All sorts of folk were streaming out of Europe, the “old world”, into the “new world” and all of them had something to offer the “new world”, cause a cup of coffee, a hunk of bread, lay it on to a new mercy, building a skyscraper, above water, upon which a

Injun, even a fat one, goes back one, into a cup of coffee, a bowl of tobacco, fashioned into one part smoke to the sky– one part smoked to the lung. One part dragged, so recently a fetus, now a new day.

Injuns.

Here I refer to,

“I was asking for something specific and perfect for my city,
Whereupon lo! upsprang the aboriginal name.”

The aboriginal name to which is referred, by Walt Whitman, is Mannahatta, Injun talk. Manhattan is a word, surprisingly, a name, given us by Injuns. And here we thought the only worda an Injun knew how to say/speak/express was “Ugh”. That’s what Alex Jones opines. He got it from the Walt Disney movie Peter Pan, featuring, amazingly, a few Injun scenes (as well as many more pirate scenes).

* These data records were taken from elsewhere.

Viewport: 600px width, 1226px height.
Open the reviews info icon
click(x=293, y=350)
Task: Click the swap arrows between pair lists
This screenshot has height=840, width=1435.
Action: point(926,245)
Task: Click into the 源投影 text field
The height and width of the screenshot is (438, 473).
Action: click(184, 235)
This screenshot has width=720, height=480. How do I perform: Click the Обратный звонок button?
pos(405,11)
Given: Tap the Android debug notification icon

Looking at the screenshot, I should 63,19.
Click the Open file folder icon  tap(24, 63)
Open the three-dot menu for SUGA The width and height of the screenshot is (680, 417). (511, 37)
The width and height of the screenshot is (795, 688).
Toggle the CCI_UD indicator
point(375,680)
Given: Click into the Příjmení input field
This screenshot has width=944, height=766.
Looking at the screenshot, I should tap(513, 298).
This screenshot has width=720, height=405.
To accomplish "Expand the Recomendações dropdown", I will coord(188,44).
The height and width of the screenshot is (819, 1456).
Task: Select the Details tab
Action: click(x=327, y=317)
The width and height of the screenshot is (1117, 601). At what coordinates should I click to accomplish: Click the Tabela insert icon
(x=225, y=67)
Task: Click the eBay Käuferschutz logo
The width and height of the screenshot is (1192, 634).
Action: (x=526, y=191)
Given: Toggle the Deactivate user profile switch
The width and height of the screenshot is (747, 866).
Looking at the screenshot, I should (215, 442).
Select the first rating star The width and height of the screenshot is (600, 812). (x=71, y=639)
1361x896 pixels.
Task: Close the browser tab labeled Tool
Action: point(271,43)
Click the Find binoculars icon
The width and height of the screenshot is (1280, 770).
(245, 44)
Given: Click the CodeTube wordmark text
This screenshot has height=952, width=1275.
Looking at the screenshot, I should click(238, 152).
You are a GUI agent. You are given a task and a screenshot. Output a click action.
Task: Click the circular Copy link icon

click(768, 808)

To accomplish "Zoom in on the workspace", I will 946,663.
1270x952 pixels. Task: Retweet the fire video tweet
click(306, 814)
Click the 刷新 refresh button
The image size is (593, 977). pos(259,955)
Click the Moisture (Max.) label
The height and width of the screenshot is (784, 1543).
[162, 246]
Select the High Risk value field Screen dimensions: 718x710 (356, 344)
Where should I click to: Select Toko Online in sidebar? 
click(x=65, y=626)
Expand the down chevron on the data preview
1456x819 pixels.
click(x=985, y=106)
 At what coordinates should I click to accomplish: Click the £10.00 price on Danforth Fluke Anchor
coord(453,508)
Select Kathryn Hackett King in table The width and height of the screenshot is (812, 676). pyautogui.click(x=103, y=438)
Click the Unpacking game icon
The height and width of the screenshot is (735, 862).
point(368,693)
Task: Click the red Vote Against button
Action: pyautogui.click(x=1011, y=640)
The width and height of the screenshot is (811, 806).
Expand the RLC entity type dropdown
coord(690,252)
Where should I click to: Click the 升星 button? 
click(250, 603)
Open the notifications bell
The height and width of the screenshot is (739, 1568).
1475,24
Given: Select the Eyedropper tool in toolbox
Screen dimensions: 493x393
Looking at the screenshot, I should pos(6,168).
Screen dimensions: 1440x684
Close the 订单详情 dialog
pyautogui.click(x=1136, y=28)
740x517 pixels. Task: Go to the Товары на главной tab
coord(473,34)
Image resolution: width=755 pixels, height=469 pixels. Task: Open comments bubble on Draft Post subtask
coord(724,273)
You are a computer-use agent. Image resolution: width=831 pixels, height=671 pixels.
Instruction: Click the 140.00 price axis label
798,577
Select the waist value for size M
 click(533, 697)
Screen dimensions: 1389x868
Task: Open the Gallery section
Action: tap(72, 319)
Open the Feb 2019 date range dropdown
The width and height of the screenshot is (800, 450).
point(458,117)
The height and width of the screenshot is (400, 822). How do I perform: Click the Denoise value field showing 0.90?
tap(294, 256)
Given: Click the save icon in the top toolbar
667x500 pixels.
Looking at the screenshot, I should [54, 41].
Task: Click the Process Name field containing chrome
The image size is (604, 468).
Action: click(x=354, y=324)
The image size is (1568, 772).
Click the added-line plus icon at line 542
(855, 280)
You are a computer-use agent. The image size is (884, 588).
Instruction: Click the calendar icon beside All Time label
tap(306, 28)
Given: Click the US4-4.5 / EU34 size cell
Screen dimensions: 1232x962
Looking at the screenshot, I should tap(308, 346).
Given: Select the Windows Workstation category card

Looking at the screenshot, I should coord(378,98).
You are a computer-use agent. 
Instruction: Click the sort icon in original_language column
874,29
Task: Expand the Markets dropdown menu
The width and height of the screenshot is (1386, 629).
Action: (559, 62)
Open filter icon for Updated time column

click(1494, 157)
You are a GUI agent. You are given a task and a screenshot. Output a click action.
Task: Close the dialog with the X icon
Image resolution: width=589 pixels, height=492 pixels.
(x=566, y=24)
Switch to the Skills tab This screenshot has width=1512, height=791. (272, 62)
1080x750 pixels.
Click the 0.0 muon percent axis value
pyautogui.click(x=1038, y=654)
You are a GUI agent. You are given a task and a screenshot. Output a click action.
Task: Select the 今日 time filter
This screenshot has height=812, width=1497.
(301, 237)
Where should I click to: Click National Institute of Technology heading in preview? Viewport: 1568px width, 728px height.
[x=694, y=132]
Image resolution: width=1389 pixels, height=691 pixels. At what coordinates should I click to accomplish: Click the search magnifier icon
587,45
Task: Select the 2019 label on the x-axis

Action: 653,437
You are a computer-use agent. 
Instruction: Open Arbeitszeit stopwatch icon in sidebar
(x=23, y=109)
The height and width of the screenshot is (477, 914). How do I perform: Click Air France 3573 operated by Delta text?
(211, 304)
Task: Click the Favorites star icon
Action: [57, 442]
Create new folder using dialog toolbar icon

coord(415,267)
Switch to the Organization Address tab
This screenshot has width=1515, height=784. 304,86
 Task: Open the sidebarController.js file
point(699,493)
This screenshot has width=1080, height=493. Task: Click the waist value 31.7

Walt Whitman– I’d call him a political scientist, in the sense science has no method, meaning its contribution to poetry should be unlimited, magic, and, yes– electrical!

Walt (Whitman, not Disney, for the time being) envisions himself part of a throng, a teaming mass, (a very redolent nonreductive democratic wannabe term), a fandango, a love of beauty, where you find it, same as gold, emboldened. He says, “I was asking for something specific and perfect for my city,” which means Walt Whitman, seeing this glorious, teaming mass, of so much potentia, democratic potentia, needs Walt’s specific contribution, which requires being perfect.

This perfection requires the aboriginal name, which certainly will upsprang. Lordy, am I glad Walt Whitman says this: he nailed it.